Sometimes it takes a while for a plan to come together. But, at the intersection of the spirit of arts and advocacy, some messages just won’t be denied.
For about a year, Columbia resident Jared Johnson has been working to organize a prominent mural with a Black Lives Matter theme in the capital city. Now that effort is set to become a reality.
A vibrant mural is to be painted on the side of the Sweet Temptations Bakery building on North Main Street just north of Elmwood Avenue, near neighborhoods like Elmwood Park, Earlewood and Cottontown. Johnson is coordinating the project, with artist Robb Kershaw creating the mural and muralist Ariel Flowers consulting on the project. One Columbia for Arts and Culture, the city-backed arts advocacy nonprofit, also is helping usher the project along.
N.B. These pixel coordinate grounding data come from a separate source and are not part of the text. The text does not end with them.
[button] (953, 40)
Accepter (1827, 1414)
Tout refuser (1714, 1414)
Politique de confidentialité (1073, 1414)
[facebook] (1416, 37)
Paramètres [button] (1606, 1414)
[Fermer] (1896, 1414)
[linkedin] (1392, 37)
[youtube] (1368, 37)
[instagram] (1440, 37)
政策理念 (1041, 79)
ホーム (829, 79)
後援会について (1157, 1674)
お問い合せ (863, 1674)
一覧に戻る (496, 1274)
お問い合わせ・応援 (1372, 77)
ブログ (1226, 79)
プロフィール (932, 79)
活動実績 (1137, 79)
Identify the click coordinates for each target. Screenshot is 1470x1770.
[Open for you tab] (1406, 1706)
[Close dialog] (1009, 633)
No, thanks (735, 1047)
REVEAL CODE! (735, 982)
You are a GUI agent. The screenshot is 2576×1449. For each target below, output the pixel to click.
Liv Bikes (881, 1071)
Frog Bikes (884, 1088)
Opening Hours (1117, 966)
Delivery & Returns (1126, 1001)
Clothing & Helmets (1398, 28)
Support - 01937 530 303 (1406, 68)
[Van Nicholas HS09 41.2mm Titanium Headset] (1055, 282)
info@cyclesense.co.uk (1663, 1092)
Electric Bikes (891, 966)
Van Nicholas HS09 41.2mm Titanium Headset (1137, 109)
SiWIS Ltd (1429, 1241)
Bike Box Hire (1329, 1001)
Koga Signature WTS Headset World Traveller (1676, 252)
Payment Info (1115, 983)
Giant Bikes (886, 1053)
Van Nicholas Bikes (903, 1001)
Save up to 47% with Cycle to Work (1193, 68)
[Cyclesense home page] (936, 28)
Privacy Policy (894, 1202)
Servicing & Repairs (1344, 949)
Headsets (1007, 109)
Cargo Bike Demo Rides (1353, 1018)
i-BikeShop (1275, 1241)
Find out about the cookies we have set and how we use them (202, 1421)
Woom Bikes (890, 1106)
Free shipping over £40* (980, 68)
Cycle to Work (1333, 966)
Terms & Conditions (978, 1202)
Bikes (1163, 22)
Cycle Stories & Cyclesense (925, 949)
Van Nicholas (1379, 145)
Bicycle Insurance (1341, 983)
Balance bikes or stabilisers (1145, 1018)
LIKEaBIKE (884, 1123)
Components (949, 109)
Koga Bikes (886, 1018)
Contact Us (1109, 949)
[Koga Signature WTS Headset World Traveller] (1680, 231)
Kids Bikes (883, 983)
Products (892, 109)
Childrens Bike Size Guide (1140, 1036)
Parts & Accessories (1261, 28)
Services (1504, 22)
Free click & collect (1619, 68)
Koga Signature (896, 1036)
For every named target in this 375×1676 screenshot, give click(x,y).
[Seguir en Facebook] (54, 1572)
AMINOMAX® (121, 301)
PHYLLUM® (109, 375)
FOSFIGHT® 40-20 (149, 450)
Work on the mural is slated to begin in early July.
Johnson said his idea for Black Lives Matter themed public art began in 2020, following the high-profile death of Black citizens such as George Floyd in Minnesota, Ahmaud Arbery in Georgia and Breonna Taylor in Kentucky. Taylor and Floyd each died at the hands of police officers.
Johnson’s initial idea was for a street mural, one that would have been painted directly on a roadway, as has been done in New York City, Washington, DC, and elsewhere.
“I made a post in the Rosewood Neighbors (Facebook) page about us doing our own version of a Black Lives Matter street mural,” Johnson, a Rosewood resident, told The State. “Over time there was enough interest in that idea that I created a petition. … Thankfully, due to an email campaign from residents of Rosewood and throughout Columbia, we had them email members of city council and we got on their October 2020 agenda (for a presentation).”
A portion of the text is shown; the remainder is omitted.